Interventions- und Koordinierungsstellen
Im Freistaat Sachsen arbeiten derzeit sechs Interventions- und Koordinierungsstellen: in Leipzig, Borna, Radebeul , Dresden, Bautzen und Chemnitz.
Sie sind öffentlich zugänglich und arbeiten geschlechterneutral.
Der Einzugsbereich jeder einzelnen Interventions- und Koordinierungsstelle erstreckt sich auf den territorialen Zuständigkeitsbereich der jeweiligen Polizeidirektion.
Die Interventions- und Koordinierungsstellen in Sachsen sind in der Regel an Frauen- und Kinderschutzeinrichtungen angebunden und kooperieren mit diesen.
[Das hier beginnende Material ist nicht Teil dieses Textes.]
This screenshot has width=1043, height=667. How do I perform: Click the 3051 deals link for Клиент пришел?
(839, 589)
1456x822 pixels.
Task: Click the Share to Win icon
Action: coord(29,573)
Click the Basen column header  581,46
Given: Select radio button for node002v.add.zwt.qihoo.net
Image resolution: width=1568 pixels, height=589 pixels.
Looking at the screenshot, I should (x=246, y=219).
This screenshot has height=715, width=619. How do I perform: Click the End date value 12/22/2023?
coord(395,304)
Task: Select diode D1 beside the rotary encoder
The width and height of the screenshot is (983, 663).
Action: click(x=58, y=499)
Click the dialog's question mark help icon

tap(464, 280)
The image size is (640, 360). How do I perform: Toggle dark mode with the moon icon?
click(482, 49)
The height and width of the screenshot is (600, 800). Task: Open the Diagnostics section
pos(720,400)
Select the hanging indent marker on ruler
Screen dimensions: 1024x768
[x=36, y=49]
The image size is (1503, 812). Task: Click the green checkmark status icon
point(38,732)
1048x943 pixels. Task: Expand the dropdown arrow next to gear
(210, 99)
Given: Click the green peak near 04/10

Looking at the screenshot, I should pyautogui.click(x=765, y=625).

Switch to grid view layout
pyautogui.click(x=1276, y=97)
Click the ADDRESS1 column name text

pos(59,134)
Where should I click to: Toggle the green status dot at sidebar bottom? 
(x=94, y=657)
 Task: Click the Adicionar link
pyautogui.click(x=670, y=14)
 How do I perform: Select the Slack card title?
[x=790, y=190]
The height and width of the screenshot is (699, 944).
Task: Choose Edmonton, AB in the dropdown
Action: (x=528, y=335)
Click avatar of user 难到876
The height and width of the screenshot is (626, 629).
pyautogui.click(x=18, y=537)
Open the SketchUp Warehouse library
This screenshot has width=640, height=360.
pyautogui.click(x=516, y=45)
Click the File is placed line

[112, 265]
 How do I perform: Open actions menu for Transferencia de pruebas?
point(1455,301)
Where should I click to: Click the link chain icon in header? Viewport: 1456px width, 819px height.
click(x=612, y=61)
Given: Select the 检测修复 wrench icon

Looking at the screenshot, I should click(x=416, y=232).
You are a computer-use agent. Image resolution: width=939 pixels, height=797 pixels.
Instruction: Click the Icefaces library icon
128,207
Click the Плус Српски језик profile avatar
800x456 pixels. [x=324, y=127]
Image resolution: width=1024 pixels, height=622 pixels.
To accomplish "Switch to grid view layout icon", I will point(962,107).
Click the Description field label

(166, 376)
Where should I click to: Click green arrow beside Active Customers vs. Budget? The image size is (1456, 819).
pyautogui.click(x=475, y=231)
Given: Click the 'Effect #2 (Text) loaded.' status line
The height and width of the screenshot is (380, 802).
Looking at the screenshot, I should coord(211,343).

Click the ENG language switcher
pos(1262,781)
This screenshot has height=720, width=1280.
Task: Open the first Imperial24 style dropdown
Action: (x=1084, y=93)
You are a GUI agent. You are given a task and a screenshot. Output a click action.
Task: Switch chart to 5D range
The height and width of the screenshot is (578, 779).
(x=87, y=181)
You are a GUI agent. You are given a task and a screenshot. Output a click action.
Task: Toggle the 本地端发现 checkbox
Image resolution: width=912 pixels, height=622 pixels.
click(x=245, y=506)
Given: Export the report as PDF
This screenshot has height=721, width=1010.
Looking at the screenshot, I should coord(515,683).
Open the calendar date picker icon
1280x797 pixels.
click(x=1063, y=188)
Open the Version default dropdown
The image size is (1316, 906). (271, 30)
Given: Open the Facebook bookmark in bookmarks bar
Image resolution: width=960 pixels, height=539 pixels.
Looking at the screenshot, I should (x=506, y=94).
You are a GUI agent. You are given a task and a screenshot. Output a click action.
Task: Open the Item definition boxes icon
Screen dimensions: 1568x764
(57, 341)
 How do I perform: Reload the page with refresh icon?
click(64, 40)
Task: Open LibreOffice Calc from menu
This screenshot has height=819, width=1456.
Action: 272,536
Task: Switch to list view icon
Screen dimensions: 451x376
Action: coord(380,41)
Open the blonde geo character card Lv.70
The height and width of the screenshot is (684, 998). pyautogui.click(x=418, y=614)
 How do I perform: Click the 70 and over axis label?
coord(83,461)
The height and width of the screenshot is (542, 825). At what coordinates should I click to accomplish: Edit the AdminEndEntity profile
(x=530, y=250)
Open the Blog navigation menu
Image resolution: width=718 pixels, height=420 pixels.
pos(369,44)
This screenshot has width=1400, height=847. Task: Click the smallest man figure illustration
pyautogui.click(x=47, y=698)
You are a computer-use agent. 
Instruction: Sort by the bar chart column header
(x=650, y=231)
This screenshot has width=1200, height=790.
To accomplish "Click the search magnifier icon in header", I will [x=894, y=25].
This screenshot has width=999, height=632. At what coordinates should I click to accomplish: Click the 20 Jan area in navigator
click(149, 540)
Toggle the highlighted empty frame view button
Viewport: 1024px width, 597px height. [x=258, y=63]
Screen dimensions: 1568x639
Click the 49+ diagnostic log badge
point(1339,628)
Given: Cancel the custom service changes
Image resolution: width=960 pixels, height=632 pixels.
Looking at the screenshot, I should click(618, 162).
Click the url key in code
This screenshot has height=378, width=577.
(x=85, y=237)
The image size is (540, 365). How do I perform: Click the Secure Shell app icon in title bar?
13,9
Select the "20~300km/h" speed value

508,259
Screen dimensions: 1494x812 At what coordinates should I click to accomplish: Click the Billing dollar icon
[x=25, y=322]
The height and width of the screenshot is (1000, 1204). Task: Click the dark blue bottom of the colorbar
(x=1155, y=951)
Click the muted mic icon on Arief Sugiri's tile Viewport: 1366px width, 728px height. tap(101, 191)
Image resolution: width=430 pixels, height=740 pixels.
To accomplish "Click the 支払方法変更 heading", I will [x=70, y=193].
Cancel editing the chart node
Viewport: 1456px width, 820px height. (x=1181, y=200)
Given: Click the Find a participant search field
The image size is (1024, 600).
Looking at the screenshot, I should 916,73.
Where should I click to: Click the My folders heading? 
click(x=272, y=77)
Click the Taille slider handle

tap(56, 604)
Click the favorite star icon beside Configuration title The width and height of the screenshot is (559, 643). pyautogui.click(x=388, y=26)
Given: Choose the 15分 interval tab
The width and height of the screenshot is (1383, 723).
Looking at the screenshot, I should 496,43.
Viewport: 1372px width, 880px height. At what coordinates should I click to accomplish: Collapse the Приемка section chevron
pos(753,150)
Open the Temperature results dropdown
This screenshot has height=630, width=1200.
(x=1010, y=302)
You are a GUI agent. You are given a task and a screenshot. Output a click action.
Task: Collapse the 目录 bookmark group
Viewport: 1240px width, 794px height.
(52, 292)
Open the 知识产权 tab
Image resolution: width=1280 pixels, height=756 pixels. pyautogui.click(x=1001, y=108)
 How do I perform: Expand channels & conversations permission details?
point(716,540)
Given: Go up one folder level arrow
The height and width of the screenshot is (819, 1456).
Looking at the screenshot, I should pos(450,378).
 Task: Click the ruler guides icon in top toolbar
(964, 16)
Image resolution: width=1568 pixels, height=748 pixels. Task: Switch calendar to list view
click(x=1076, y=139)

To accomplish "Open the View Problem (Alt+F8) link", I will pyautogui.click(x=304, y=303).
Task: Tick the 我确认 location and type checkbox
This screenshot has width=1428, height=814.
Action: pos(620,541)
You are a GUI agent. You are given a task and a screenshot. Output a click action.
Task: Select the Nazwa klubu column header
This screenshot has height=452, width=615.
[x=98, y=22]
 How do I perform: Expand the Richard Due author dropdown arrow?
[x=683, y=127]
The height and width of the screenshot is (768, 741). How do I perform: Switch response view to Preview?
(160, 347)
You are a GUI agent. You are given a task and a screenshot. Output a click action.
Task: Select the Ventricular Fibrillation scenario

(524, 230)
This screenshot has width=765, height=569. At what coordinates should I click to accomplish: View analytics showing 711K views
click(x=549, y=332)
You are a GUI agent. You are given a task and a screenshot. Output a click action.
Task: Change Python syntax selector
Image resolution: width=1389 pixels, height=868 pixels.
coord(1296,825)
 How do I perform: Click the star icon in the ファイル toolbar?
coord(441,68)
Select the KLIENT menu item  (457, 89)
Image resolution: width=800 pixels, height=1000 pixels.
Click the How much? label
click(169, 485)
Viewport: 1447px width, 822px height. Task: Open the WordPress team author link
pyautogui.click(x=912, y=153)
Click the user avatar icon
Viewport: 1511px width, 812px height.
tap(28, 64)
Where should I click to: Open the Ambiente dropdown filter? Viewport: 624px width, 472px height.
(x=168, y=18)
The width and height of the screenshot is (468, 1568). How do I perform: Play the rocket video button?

Die Einrichtungen haben zwei Hauptaufgaben:
mobile Unterstützung bei einzelfallbezogener Krisenintervention und entsprechende Beratungs- und Betreuungsarbeit unter Anwendung der Möglichkeiten, die das Gewaltschutzgesetz und - in Fällen von Stalking - die geänderten § 238 StGB und § 112a StPO bieten,
Kooperations- und Vernetzungsarbeit mit den Polizeidienstellen und -direktionen sowie weiteren Einrichtungen und Institutionen, z. B. Amts- und Familiengerichte (Staatsanwälte, Richter, Rechtspfleger) Sozial- und Jugendämter, Gesundheitsbereich und Rechtsmedizin. Es besteht hier ein erheblicher Aufklärungs- und Schulungsbedarf, der von den Mitarbeiterinnen der Interventions- und Koordinierungsstellen geleistet wird.